When Earth intercepts a message from a long-extinct alien race, it seems like the solution the planet has been waiting for. The Undying’s advanced technology has the potential to undo environmental damage and turn lives around, and Gaia, their former home planet, is a treasure trove waiting to be uncovered.
For Jules Addison and his fellow scholars, the discovery of an alien culture offers unprecedented opportunity for study… as long as scavengers like Amelia Radcliffe don’t loot everything first. Mia and Jules’ different reasons for smuggling themselves onto Gaia put them immediately at odds, but after escaping a dangerous confrontation with other scavvers, they form a fragile alliance.

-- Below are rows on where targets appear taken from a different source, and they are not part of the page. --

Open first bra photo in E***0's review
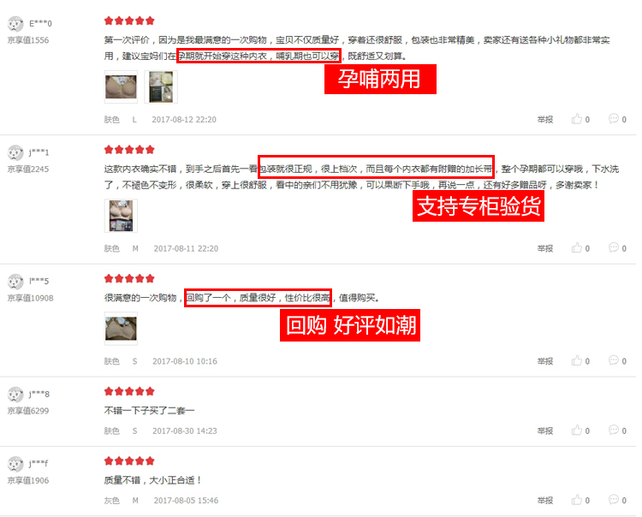This screenshot has height=517, width=642. coord(121,86)
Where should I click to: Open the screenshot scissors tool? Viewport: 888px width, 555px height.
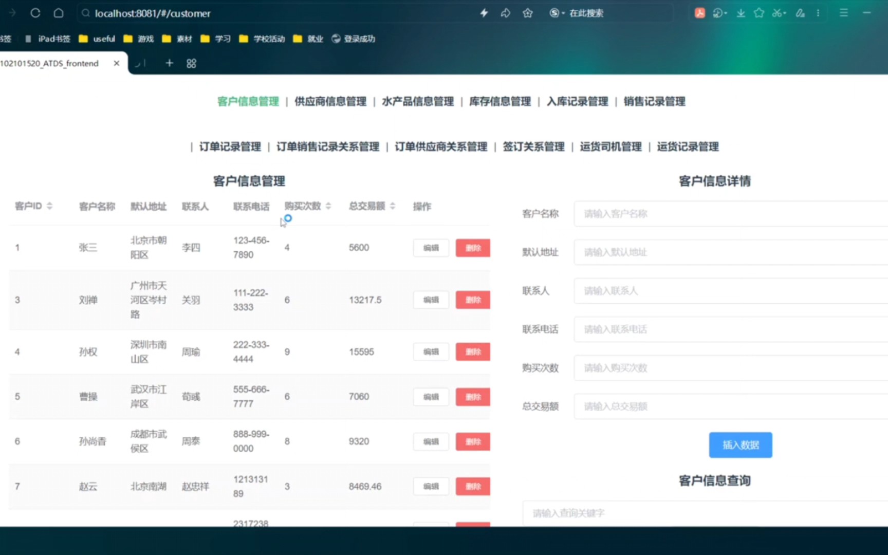coord(776,13)
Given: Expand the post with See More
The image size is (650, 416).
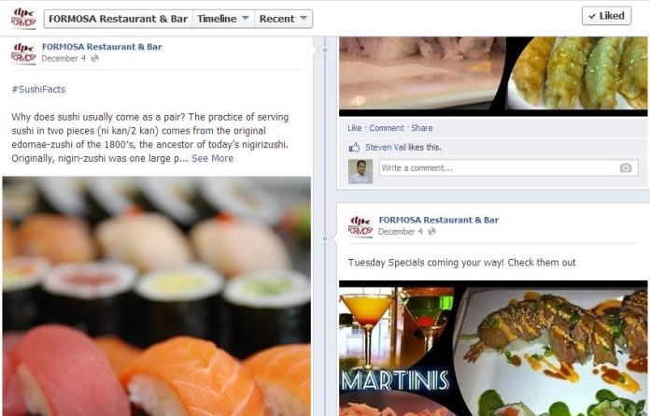Looking at the screenshot, I should (212, 158).
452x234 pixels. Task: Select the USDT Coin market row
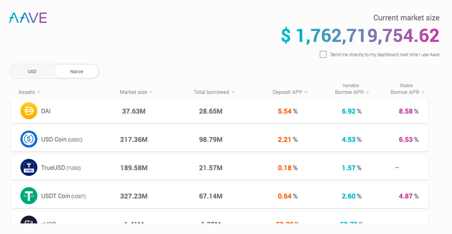tap(219, 196)
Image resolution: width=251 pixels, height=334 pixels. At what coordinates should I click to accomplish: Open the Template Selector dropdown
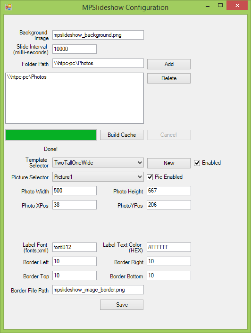tap(98, 163)
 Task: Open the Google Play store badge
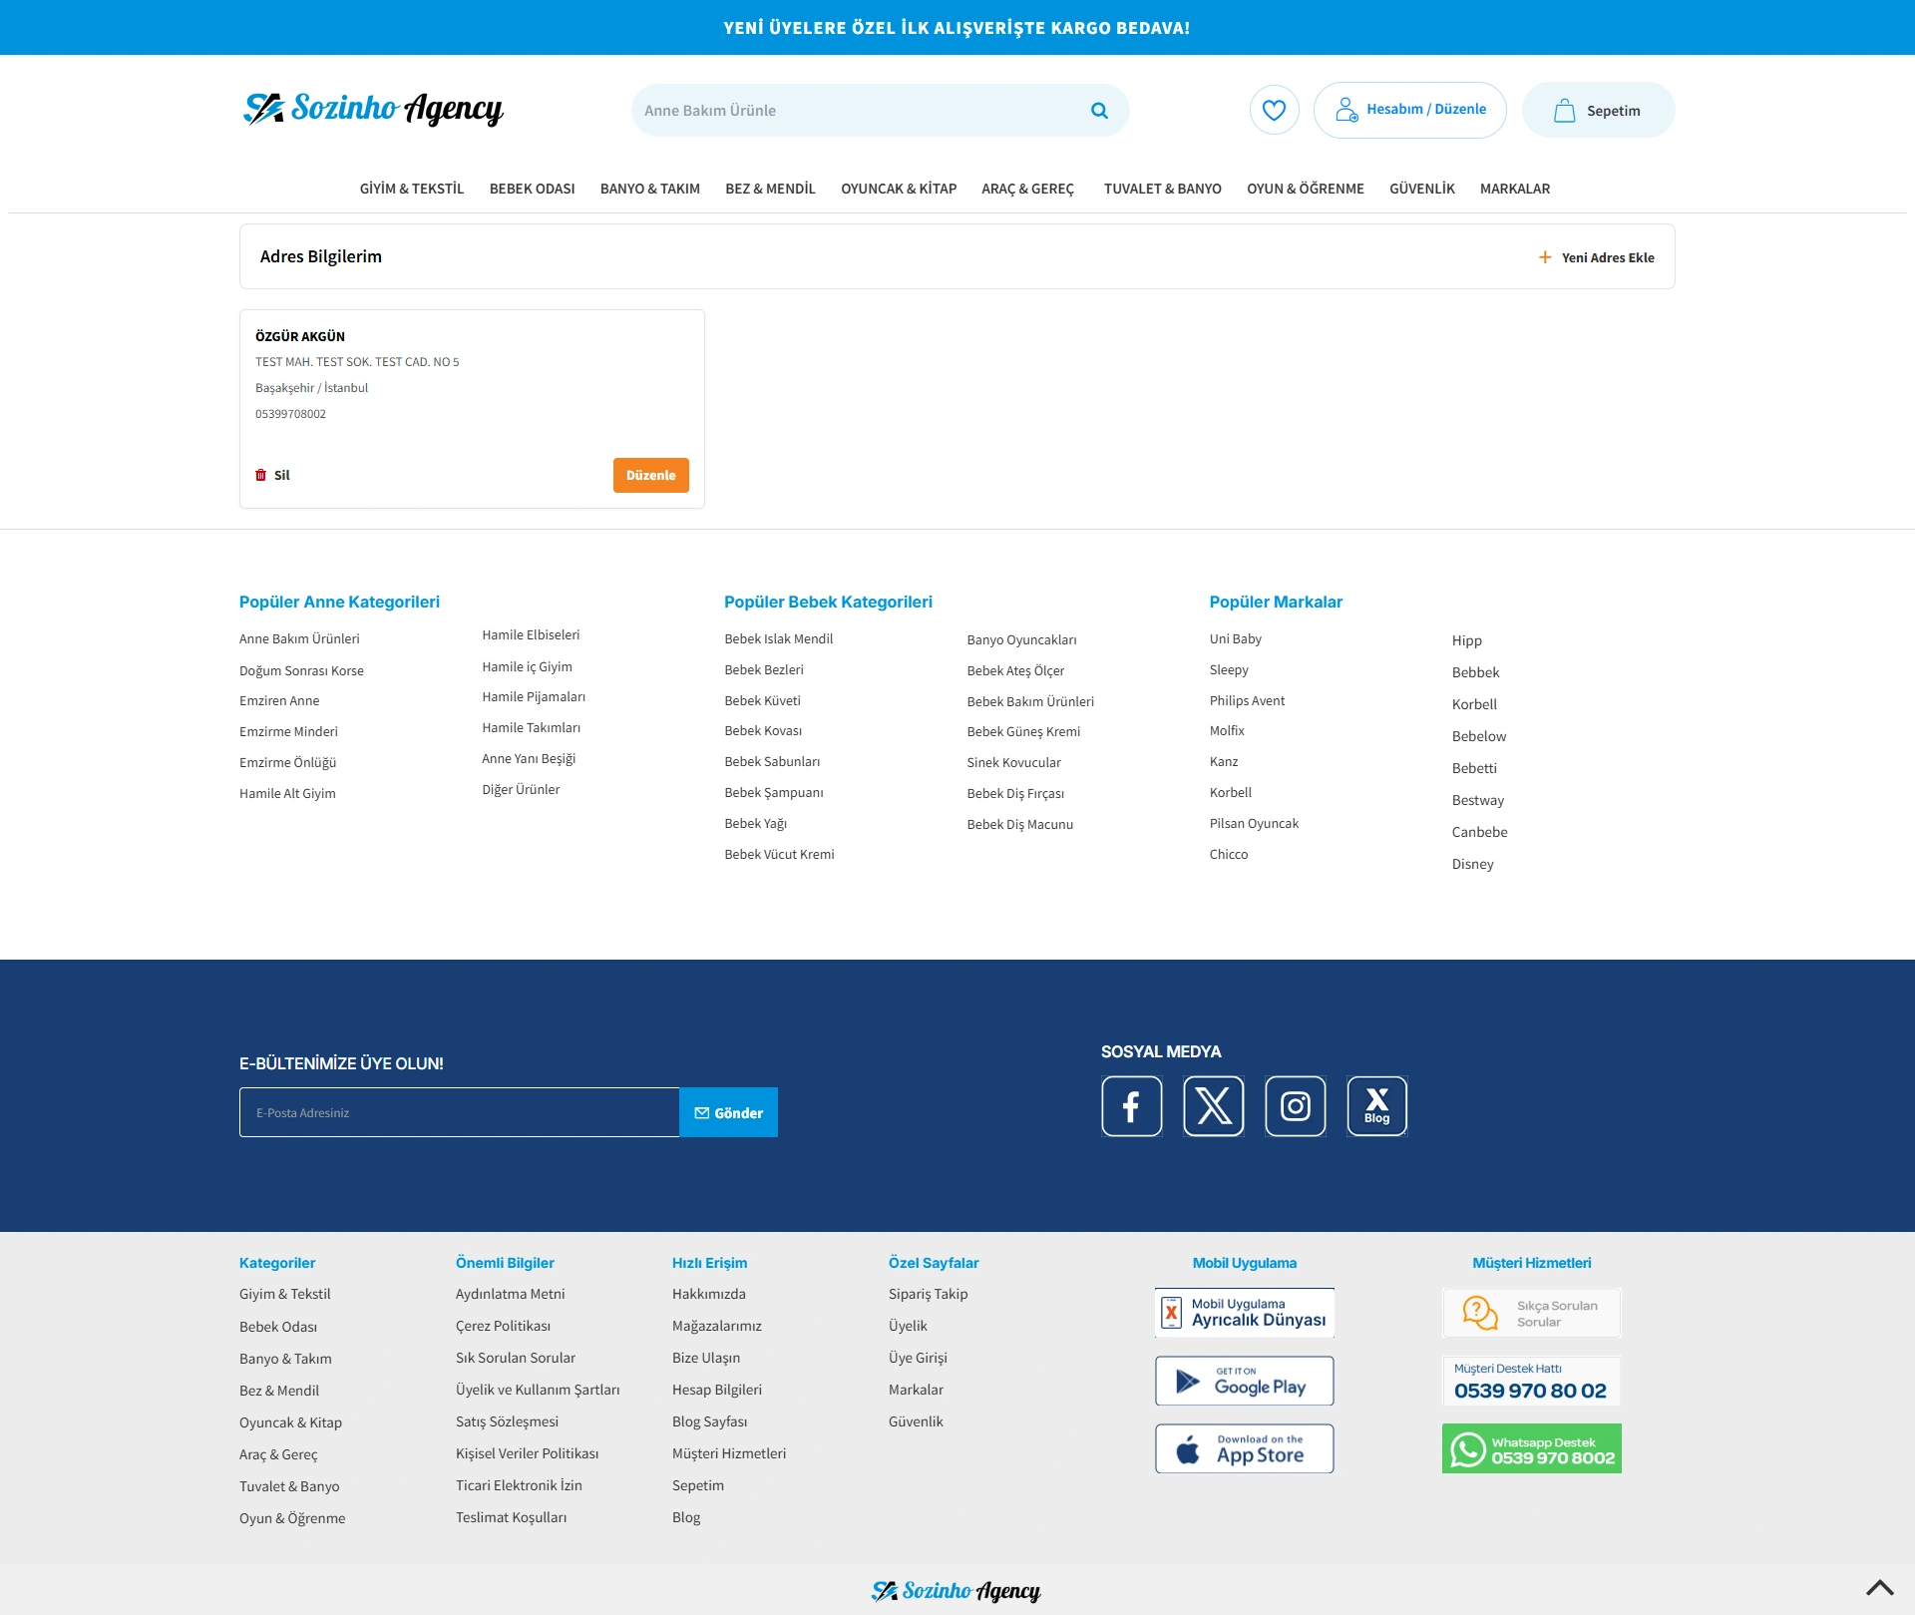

In order to penetrate the Undying temple and reach the tech and information hidden within, the two must decode the ancient race’s secrets and survive their traps. But the more they learn about the Undying, the more their presence in the temple seems to be part of a grand design that could spell the end of the human race…
Subscribe to Amie’s newsletter for behind the scenes peeks and giveaways!
Awards
- 2019 LITA Science Fiction Notables List
Reviews
“A literally breathtaking archaeological expedition. Spooner and Kaufman prove once again that no one does high-stakes adventure shenanigans like they do.” ―E. K. Johnston, #1 New York Times best-selling author of Star Wars: Ahsoka
“Kaufman and Spooner prove that their first brilliant installment was no fluke with this strong second outing. They provide complex characters and a situation with no simple solution. There is action, a spark of romance, and a mystery, all set on a fully-realized planet. This should have broad appeal among teen and adult science fiction readers.” —School Library Journal
“One of the most intense, thrilling, and achingly beautiful stories I’ve ever read.” —Marie Lu, New York Times best-selling author of the Legend trilogy
“Mia and Jules have chemistry and work well together, their partnership is entertaining and believable, and the villains and dangers are similarly plausible. A nerve-racking cliffhanger will leave readers eager for the second half of this planned duology.” ―Publishers Weekly
“Kaufman and Spooner’s debut collaboration is a stunning, gorgeously imagined romance with epic sweep, brimming with lush detail of setting and intricate character study. It’s the kind of read to savor, but the survivalist plotting still rushes the reader to keep turning pages.” —Ingram Library Group
Publishers
USA: Disney-Hyperion
Australia/New Zealand: Allen & Unwin
Germany: Fischer
Spain: Hidra
France: J’ai Lu
Germany: Fischer
Brazil: Editora Morrobranco
Turkey : Pegasus
CHAPTER ONE: AMELIA
This is really, really not going the way I’d planned.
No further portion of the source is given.